_The task_
One part of the entries below is wanted: the lines from the one containing "For every named" through the one containing "Стратегии размещения ставок". Write those out exactly and nothing else.

_Data to process_

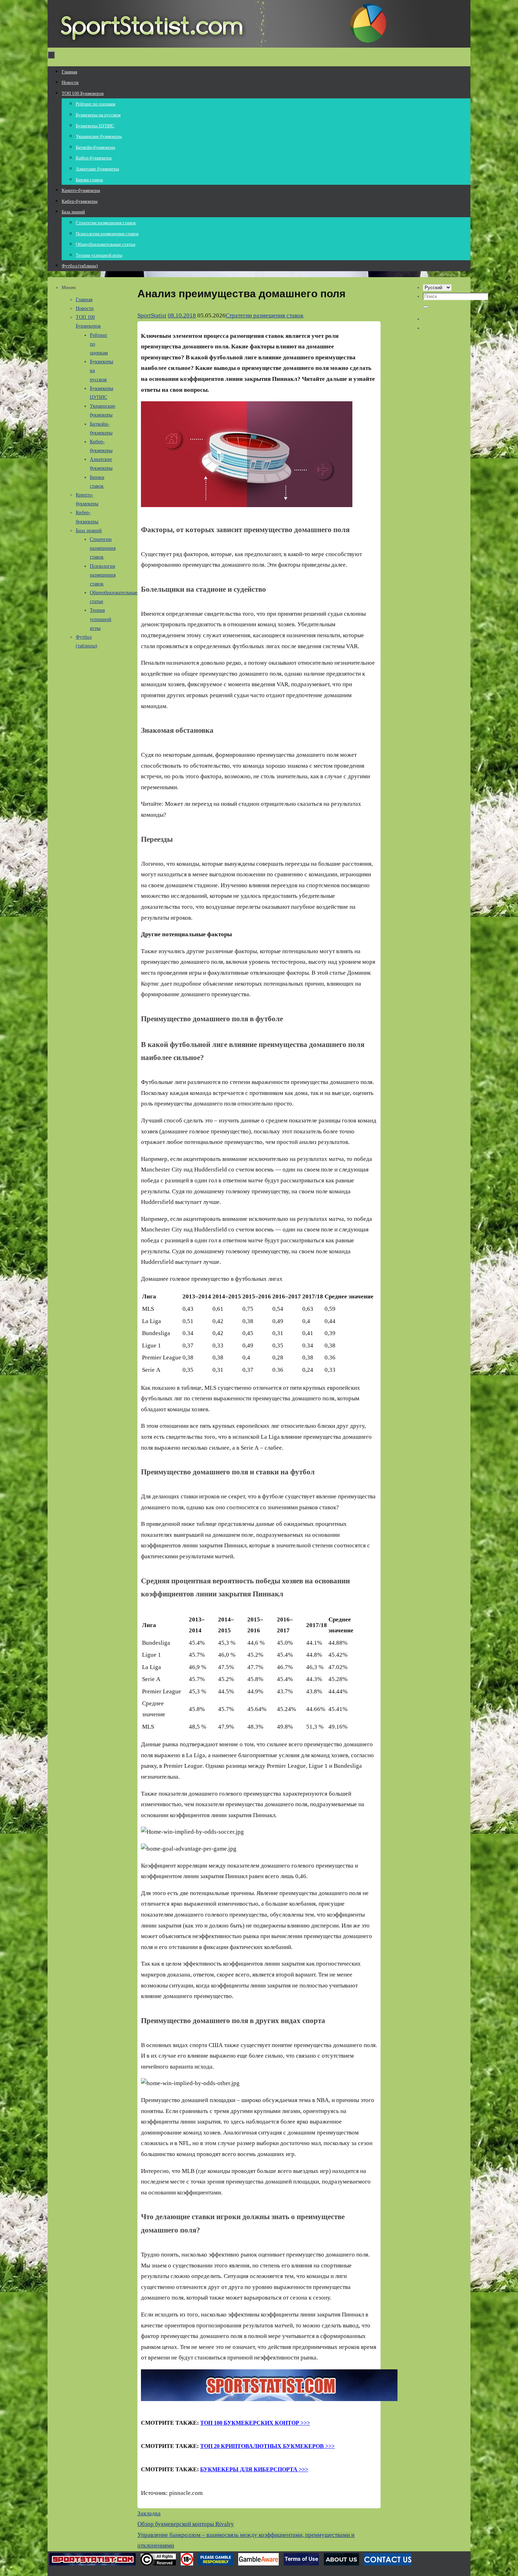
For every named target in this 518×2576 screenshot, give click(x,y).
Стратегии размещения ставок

---

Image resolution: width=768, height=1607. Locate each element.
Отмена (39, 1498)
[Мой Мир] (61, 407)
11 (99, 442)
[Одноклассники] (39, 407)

_Response area_
For every named target in this 518×2576 screenshot, give click(x,y).
Стратегии размещения ставок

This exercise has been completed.